Une fessée pour Watson

Kinky FRIEDMAN

Rivages, 2009
285 pages. 9 euros



Un hurluberlu, un "weirdo from outer-space" comme diraient Calvin et Hobbes, voici venu Kinky Fridman, qui vient du Kansas et vit dans un loft à New-York. Attention ! On ne parle pas d'un de ces gigantesques espaces meublés de façon spartiate et démentiellement coûteux qui peuplent les pages de papier glacé des magazines de décoration. Il s'agirait plutôt d'un squat un peu amélioré au sein de Greenwich Village, et surmonté à l'étage d'un espace qui sert à la répétition du ballet lesbien de Winnie Katz. A force de sauts carpés et autres entrechats diaboliques des amazones de la belle le plafond du Kinkster finit par tomber. Làs ! La damnée répétitrice ne se fendra pas d'un kopeck pour la réparation et trouver un plâtrier de niveau acceptable relève de la quête arthurienne. C'est pourquoi Kinky fait appel à sa troupe de pieds-nickelés favoris pour mettre la zone dans la vie et l'appartement de Winnie, et également à une relation maffieuse redevable pour dégotter deux ouvriers habiles et compréhensifs. Se greffe sur tout ce galimatias une petite enquête personnelle de Kinky : la fille de Joe la hyène est-elle morte ou non ? Comme si tout n'était pas déjà suffisamment compliqué.

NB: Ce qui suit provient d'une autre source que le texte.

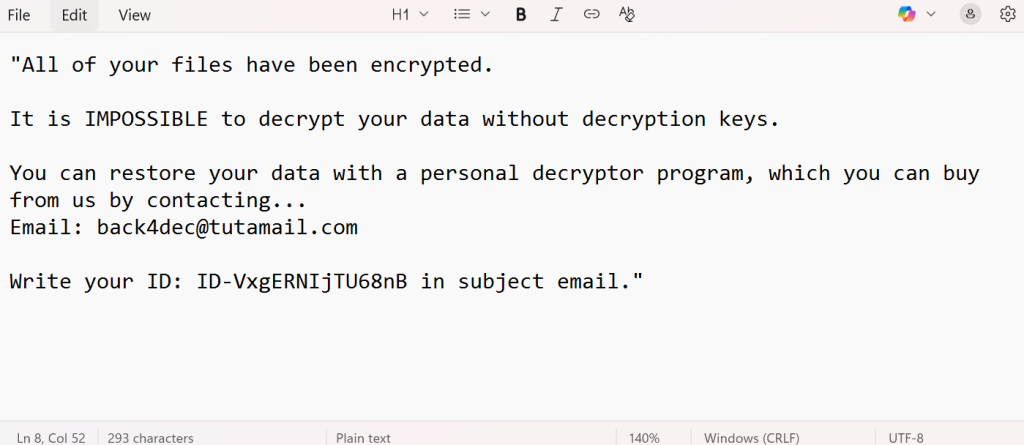Screen dimensions: 1024x445
Task: Open the account profile icon
Action: [970, 14]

Et dire qu'on avait pas encore eu l'occasion de se frotter à cette production littéraire réjouissante ! A mi-chemin entre Richard Brautigan et Charles Bukowski se dresse Kinky Friedman, tendance félinophile. Le zigotto manie une langue truculente et sait articuler des auto-fictions (c'est le quatrième de couv' qui le dit) complètement loufoques. On les déguste comme une pina colada au soleil dans un hamac ou bien un chocolat en hiver au coin du feu, rafraîchit quand il fait chaud, réconforte quand il gèle ! En ces temps de fin de grisaille et de début de T-shirt manches courtes, on se met même à bronzer de l'intérieur. L'intrigue sert de toile de fond à des péripéties minuscules dont on s'amuse facilement. La quête d'un Watson idéal du Sherlo-kinkster se transforme en casting foutraque de princesse d'un jour par une simili-Geneviève de Fontenay azimutée mi-amphétamines mi-bourbon en habit angora. La machine à expresso devient maléfique et le plafond de l'appartement piège toute tentative de dégustation caféinesque : tombera, tombera pas ? Il faudrait encore parler du plus alienien des amis de KF, Ratso. Son sens du look, son amour pour le porc rôti chinois, son allure en collant de lycra rose. Mais on ne va pas tout dévoiler. Plus tôt vous plongerez dans le monde de Kinky , mieux ce sera pour vos zygomatiques.